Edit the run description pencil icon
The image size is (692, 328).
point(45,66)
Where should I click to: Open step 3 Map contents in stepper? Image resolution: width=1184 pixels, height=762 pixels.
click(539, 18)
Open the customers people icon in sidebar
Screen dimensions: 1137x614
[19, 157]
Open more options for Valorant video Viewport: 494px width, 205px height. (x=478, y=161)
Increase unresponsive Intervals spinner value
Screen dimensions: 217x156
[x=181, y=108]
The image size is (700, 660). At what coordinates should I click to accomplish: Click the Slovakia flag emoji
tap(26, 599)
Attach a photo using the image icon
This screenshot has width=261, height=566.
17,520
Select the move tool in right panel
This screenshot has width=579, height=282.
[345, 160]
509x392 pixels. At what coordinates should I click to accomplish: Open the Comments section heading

==

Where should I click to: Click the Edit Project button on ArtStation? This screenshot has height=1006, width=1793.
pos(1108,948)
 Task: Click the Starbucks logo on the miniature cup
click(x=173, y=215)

**Work to complete**
In the data starting at the line containing "Where should I click to: Open" and ending at the line containing "509x392 pixels. At", change "screenshot" to "capture" and reproduce those lines with nothing else altered.

**Response**
Where should I click to: Open step 3 Map contents in stepper? Image resolution: width=1184 pixels, height=762 pixels.
click(539, 18)
Open the customers people icon in sidebar
Screen dimensions: 1137x614
[19, 157]
Open more options for Valorant video Viewport: 494px width, 205px height. (x=478, y=161)
Increase unresponsive Intervals spinner value
Screen dimensions: 217x156
[x=181, y=108]
The image size is (700, 660). At what coordinates should I click to accomplish: Click the Slovakia flag emoji
tap(26, 599)
Attach a photo using the image icon
This capture has width=261, height=566.
17,520
Select the move tool in right panel
This capture has width=579, height=282.
[345, 160]
509x392 pixels. At what coordinates should I click to accomplish: Open the Comments section heading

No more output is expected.